Limitations: The core method only works on polygons where every vertex has a line of sight visibility of the CG point. i.e. you must be able to draw a line from every vertex to the CG without crossing the polygon boundary. Many polygons meet this criteria. A polygon shaped like a horseshoe does not. Those that don't meet the criteria may be sectioned into multiple adjacent polygons that do meet the criteria. A divide & conquer approach expands this to every 2D polygon I can think of.

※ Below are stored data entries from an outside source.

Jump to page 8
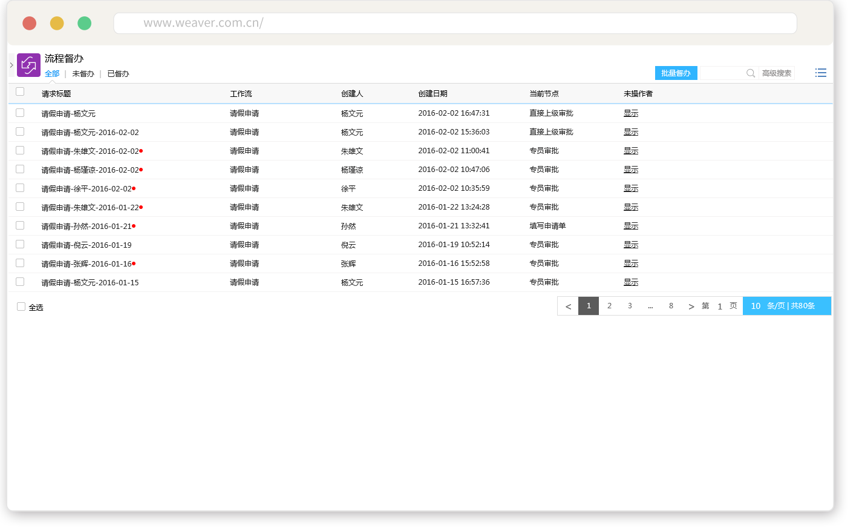The image size is (862, 530). point(671,306)
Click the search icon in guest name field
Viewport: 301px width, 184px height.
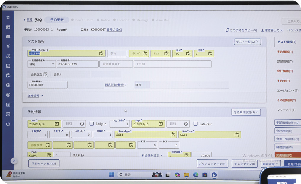(101, 54)
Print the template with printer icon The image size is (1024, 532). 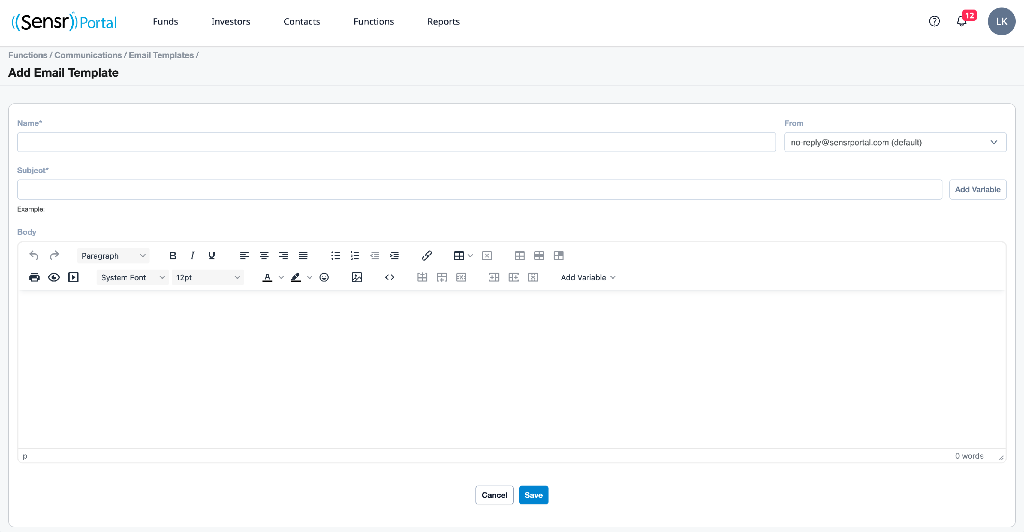pos(34,277)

Core Method: Start with polygon P with N vertices & N sides. Assume all vertices have line-of-sight visibility of the CG. The algorithm is easily described visually. Draw a line from every vertex to the CG. This divides an N-vertex polygon into N adjacent triangles. We compute the area of all triangles, then add them up. Each triangle includes the CG and two adjacent vertices of the polygon. Heron's formula is used to compute the area of each triangle, and it's a breeze to use.
ALGORITHM BY EXAMPLE: 8-sided/8-vertex polygon
Implementing this as an algorithm is very easy. Compute the CG (x,y) point.
Loop through a list of all vertices, dupliating the first vertex at the end of the list:
{v1, v2, v3, v4, v5, v6, v7, v8, v1}.
At each iteration, we use 2 adjacent vertices and the CG to build a triangle.
The 1st triangle vertices are v1, v2, CG
The 2nd triangle vertices are v2, v3, CG
The 3rd triangle vertices are v3, v4, CG
The Nth triangle vertices are v8, v1, CG
For triangle 1, length of all 3 sides of the triangle are: a = distance(v1, v2) b = distance(v1, CG) c = distance(v2, CG) perimeter p = a + b + c
"distance" is a function that computes the cartesian distance between two (x,y) points
Using Heron's formula to compute triangle area: Compute semi-perimeter: s = p/2 = (a+b+c)/2 Compute triangle area: Area = sqrt( s*(s-a)(s-b)(s-c) )
Compute the area of all 8 triangles in this example 8-sided polygon and sum all 8 areas. Done.
MORE COMPLEX POLYGONS WITHOUT LINE-OF_SIGHT BETWEEN ALL VERTICES AND CG If required, you can segment a very irregular polygon into multple polygons. You must identify those separate polygons first, and use this method to compute the area of each sub-polygon.
REFERENCES: Heron's Formula (https://en.wikipedia.org/wiki/Heron%27s_formula). This formula is extraordinarily simple.
Draw a picture and you will be convinced.